Directions
A: According to the article, what did the CCM give the group from Subutu in appreciation of their effort?
B: Copy out the article from the words "Mozambique is a" through "period of reconstruction.", changing "civil war" to "armed conflict".

··· Passage ···

Small Arms & Light Weapons: A challenge to the churches

"Transforming Guns into Hoes"
Christian Council of Mozambique

The Christian Council of Mozambique (CCM) is renowned for its creative response to the proliferation of small arms in their region. The CCM's "Transforming Guns into Hoes" (TAE) project uses the words of Micah 4:3 as the basis for modern activism:

"They shall beat their swords
into ploughshares, and their spears
into pruning hooks."

The CCM literally collects and destroys weapons in exchange for sewing machines, ploughing instruments, bicycles and seed grain.

"The most memorable group came from Subutu with five hundred guns that they had discovered hidden in a dump. We gave this group a tractor in appreciation of their effort," said Anglican Bishop Dinis Sengulane, General Secretary of the CCM.

Cavalo by Fiel dos Santos Marques Rafael

Visit the "ARMS into ART" virtual exhibition!

Mozambique is a country of immense natural resources but impoverished by 17 years of civil war. Though the war is officially over and has been for some time, violence has remained endemic. A peace treaty was signed in 1992 between the government and opposition forces, yet the country remains awash with the tools of war. As long as there is a surplus of arms, violence will continue to undermine efforts to build peace in a post-conflict period of reconstruction.

Some Mozambicans have guns so that they can sell them for as little as 6 US$ to buy food and other basic necessities. Guns are often sold across the border in South Africa, where increasing crime and ethnic violence have helped fuel the trade in arms.

··· The data ···

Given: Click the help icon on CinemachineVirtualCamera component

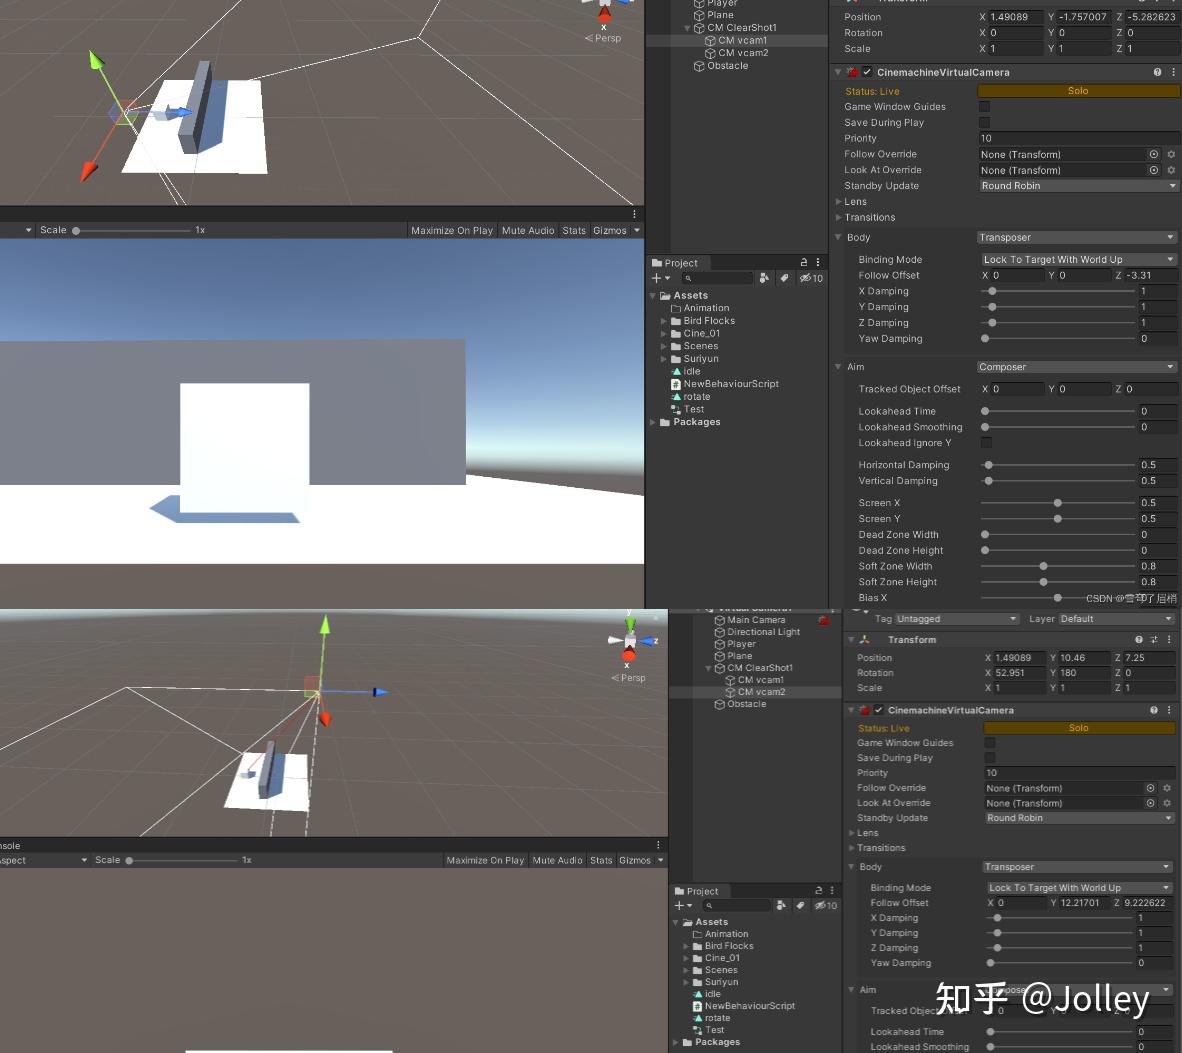Looking at the screenshot, I should coord(1155,72).
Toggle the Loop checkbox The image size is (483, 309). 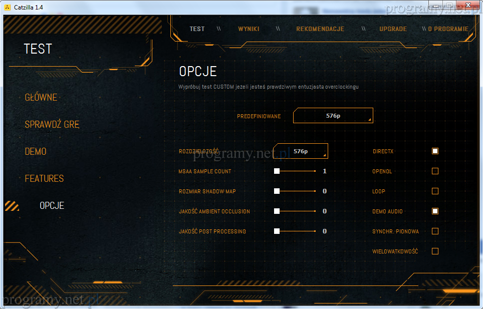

···

Answers by item number
A: A tractor.

B:
Mozambique is a country of immense natural resources but impoverished by 17 years of armed conflict. Though the war is officially over and has been for some time, violence has remained endemic. A peace treaty was signed in 1992 between the government and opposition forces, yet the country remains awash with the tools of war. As long as there is a surplus of arms, violence will continue to undermine efforts to build peace in a post-conflict period of reconstruction.